Hot ring rolling deformation geometric state online measurement method based on deep learning
Technical Field
The invention belongs to the technical field of machine vision, and particularly relates to a hot ring rolling deformation geometric state online measurement method based on deep learning.
Background
The ring piece is used as a core basic part in the fields of automobiles, ships, metallurgy, chemical industry, aerospace and the like, and the quality and performance of the ring piece are focused. Ring rolling is an advanced forming manufacturing technology of high-performance seamless rings. The large ring is usually rolled in a hot state, and the ring is in a high-temperature state in the initial stage of reheating rolling, so that the existing contact measurement technology is difficult to be applied to the high-temperature occasion.
Because the large ring is in a 1250-degree high-temperature state in the initial stage of hot rolling, the visible light radiated by the hot ring body can interfere with optical measurement, and the measurement error is increased. In different rolling stages, the roller can shield the hot ring to a certain extent, and simultaneously the outer layer of the ring peels off and splashes, aerial fog and the like, so that the non-contact measurement represented by visual measurement is difficult to ensure the measurement precision and efficiency in the real-time monitoring process.

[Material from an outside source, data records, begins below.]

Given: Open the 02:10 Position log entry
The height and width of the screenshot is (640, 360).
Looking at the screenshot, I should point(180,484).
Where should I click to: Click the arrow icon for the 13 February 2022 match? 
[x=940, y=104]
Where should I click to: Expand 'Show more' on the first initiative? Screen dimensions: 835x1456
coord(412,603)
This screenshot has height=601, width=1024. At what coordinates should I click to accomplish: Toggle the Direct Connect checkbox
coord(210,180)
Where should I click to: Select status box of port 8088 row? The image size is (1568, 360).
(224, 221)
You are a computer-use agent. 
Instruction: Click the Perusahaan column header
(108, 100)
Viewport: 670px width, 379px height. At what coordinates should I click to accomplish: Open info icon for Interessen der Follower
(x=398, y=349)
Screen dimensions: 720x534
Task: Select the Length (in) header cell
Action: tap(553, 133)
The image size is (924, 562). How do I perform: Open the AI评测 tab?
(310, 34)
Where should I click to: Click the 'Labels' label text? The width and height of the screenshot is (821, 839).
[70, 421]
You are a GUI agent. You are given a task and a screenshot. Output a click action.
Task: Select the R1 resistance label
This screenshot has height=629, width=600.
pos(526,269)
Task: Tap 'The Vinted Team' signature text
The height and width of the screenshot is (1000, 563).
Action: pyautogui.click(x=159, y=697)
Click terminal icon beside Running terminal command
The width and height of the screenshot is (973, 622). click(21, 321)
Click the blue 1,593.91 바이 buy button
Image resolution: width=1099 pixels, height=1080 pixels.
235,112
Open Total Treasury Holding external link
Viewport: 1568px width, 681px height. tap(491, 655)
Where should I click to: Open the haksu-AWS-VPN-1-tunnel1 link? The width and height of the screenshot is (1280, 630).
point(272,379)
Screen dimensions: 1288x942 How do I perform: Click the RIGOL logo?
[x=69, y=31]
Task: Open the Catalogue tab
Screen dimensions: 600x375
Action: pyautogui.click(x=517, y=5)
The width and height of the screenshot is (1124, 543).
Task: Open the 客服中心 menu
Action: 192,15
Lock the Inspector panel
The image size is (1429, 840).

The machine vision has the advantages of non-contact, high efficiency, comprehensive information acquisition and the like, and has remarkable advantages in measuring the geometric state of the hot ring. However, the visible light radiated by the hot ring body can interfere with the optical measurement, and the measurement error is increased. In addition, the deformation state of the ring is severely changed in time during the rolling process, so that the requirement on the response of a measuring system is high. The existing vision measurement method generally has the problems of low efficiency, poor robustness, low precision and the like, and cannot realize the vision measurement of an object to be measured more accurately.
Therefore, a need exists for a vision measuring method and apparatus to solve the above problems.
Disclosure of Invention
The technical problem to be solved by the invention is as follows: the method is used for measuring the deformation geometric state parameters of the ring in the hot rolling process under the interference on line.
The technical scheme adopted by the invention for solving the technical problems is as follows: the hot ring rolling deformation geometric state online measurement method based on deep learning comprises the following steps:
s1: acquiring a rolling image of the hot-state ring in the hot rolling experiment through an image acquisition device, carrying out target detection on the rolling image of the hot-state ring through a deep learning algorithm, and determining a corresponding template image and a corresponding characteristic image;
s2: matching the template image and the rolling image by adopting an image edge matching algorithm;
s3: and fitting the boundary contour of the hot ring by using a weighting function, and calculating the outer diameter size of the hot ring.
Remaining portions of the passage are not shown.